Andrea Busfield - Loving an Older Dog

Andrea Busfield - Loving an Older Dog

When you get a puppy or a young dog, the idea that he or she will one day leave you is probably the last thing on your mind – until there comes a point when you realise it’s the only thing on your mind.

For more than 15 years, I have navigated life with my dog Blister at my side. I couldn’t have chosen a better companion and, if she could speak, I’d hope she’d say the same of me.

Her start was not a great one; she was found in a sorry state by an American soldier in 2006, covered in mange and cowering by the side of a busy Kabul road, along with four siblings who all sadly died. A few months later, I visited the shelter that had taken her in and I took her home.

With the benefit of hindsight, I don’t think life could have gifted me a more perfect dog, or a more loyal friend.

Over the years, Blister and I have visited and lived in a number of countries, including Pakistan, Qatar, Cyprus, Austria, France and Croatia.

She has been kidnapped, had two brushes with death – or three if you count her inauspicious start – and one bout of kennel cough. She is mentally strong, fearless and equipped with the strongest will to live that I have ever encountered.

And now it is up to me to do right by her.

When young dogs grow old, you fool yourself into thinking that you will know when ‘the time is right’. But you don’t. You don’t know anything of the sort. You just keep watching for signs and clues, waiting for your dog to tell you when she’s had enough, all the while praying that she doesn’t; that when her time comes, she will go quietly into the night, on her own terms, in her own time.

In a few months, Blister will be 16 years old. It’s hard to say when exactly, given she’s a street dog, but for the past couple of years I have chosen to share my birthday with her – so she will be 16 in February.

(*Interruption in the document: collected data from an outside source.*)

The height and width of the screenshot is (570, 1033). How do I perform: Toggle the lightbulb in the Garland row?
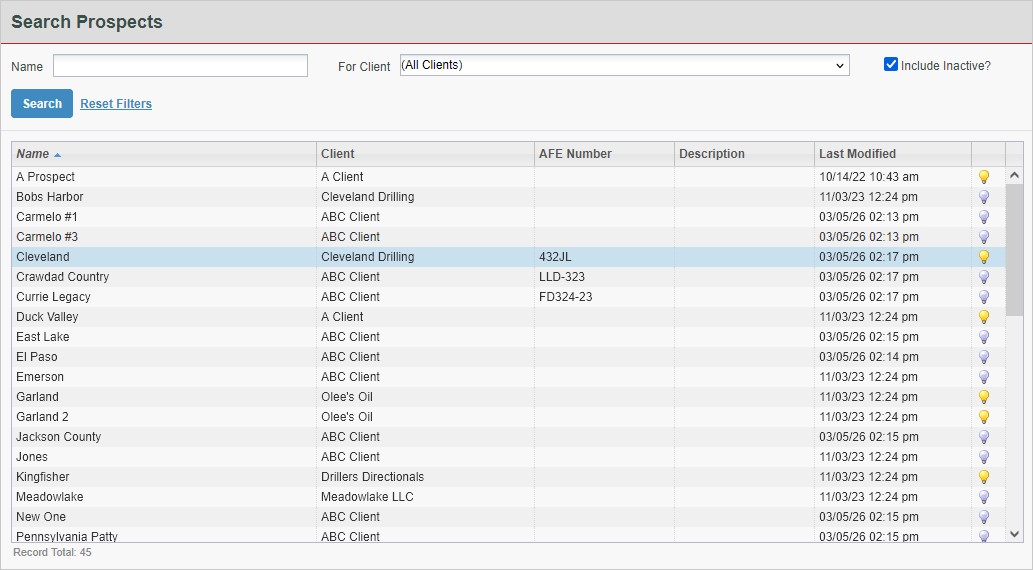pyautogui.click(x=983, y=397)
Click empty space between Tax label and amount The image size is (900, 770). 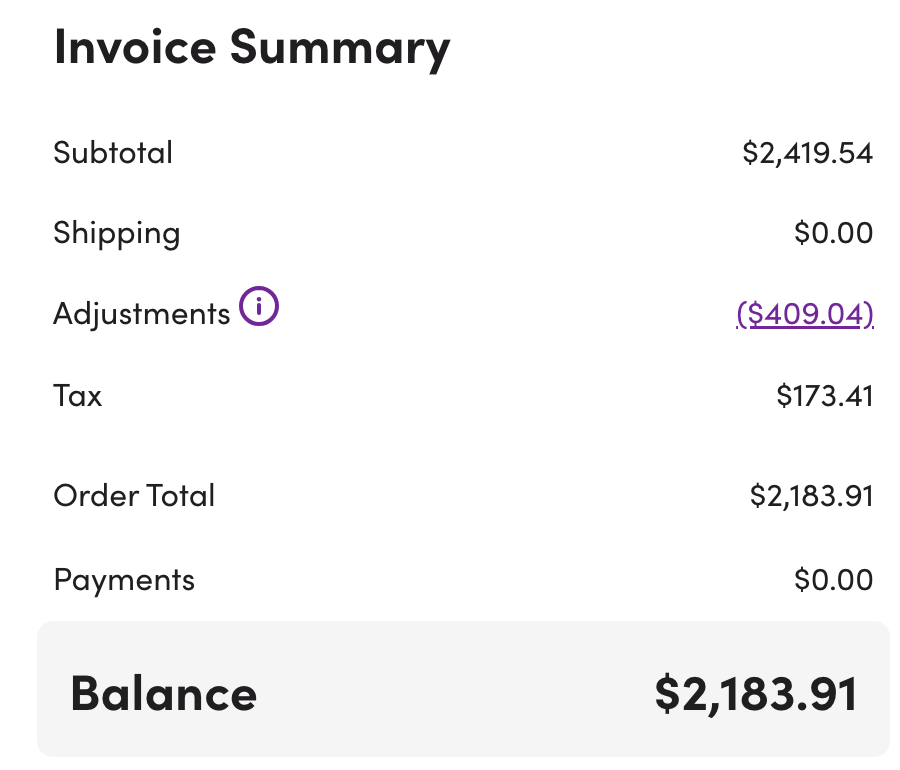[x=440, y=396]
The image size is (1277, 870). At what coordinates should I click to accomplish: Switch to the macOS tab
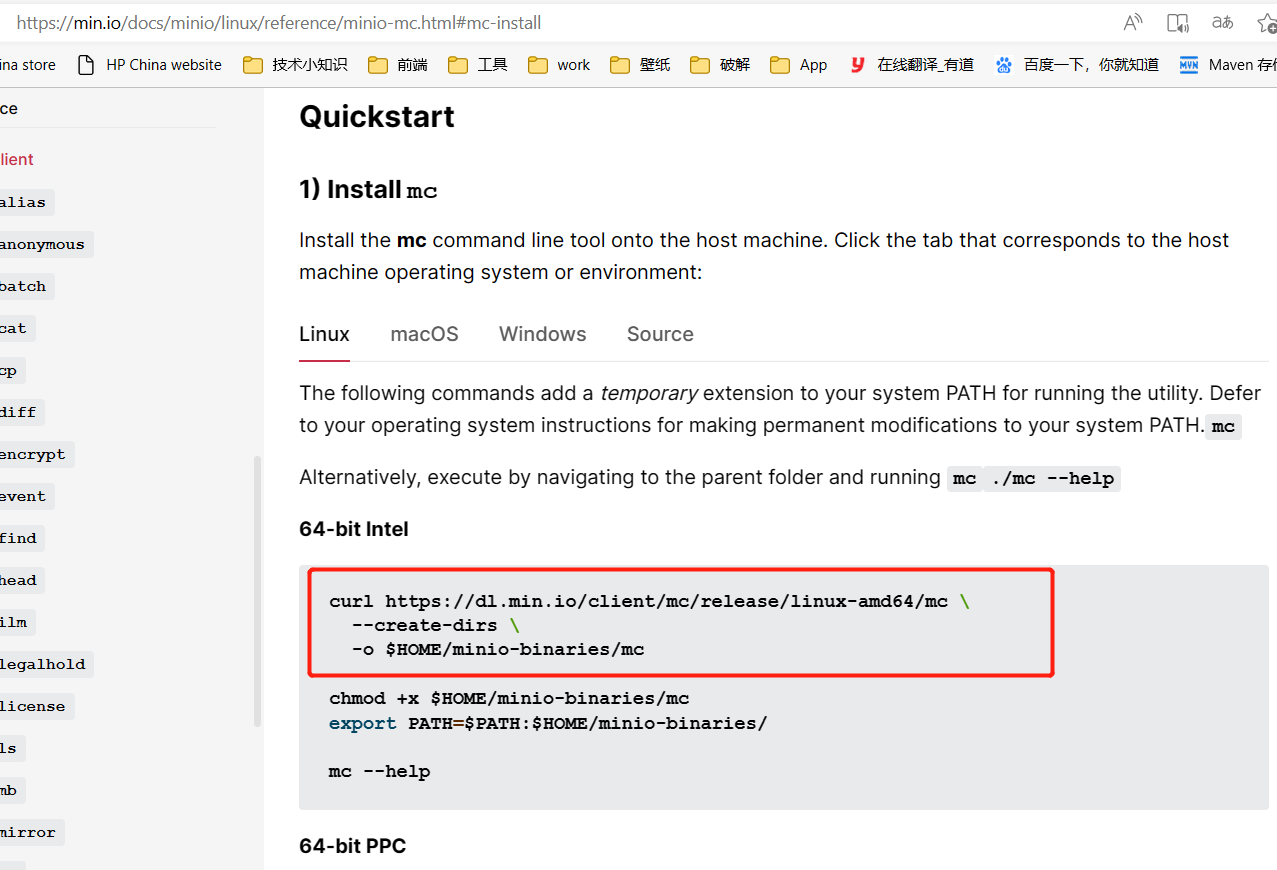(x=424, y=334)
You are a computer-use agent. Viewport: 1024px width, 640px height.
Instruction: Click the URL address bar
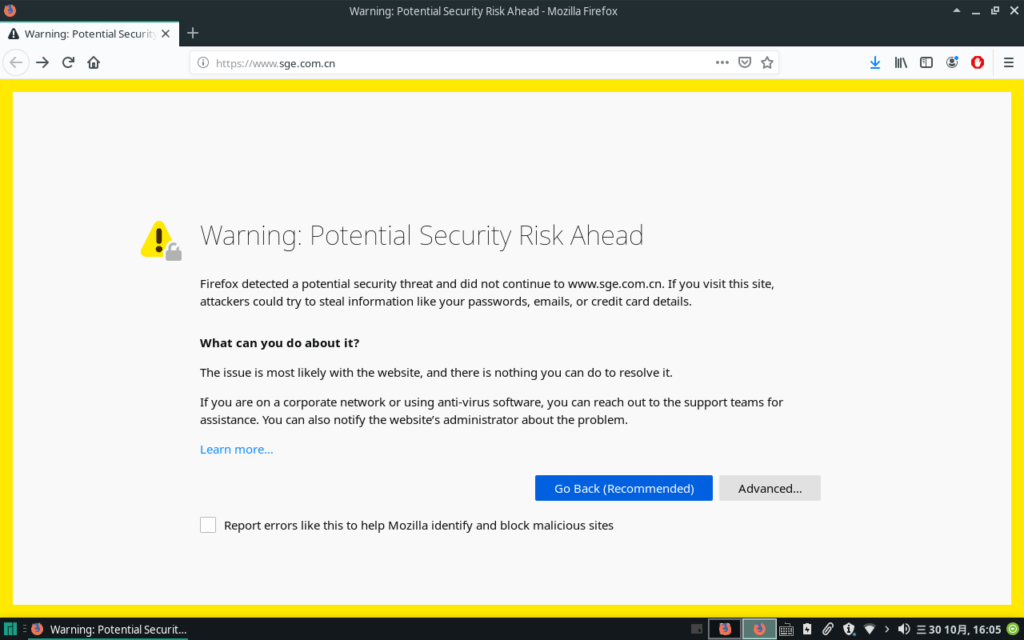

Sixteen is a grand age for a dog, especially a 30kg girl like Blister, but the years have taken their toll. Her back legs don’t work like they used to and I not only have to hold her steady while she eats, but help her up onto the sofa that she favours over the beds on the floor. I know why she does, it’s the right height to allow her to slide off and land upright. She’s a clever girl, and she remains fiercely independent.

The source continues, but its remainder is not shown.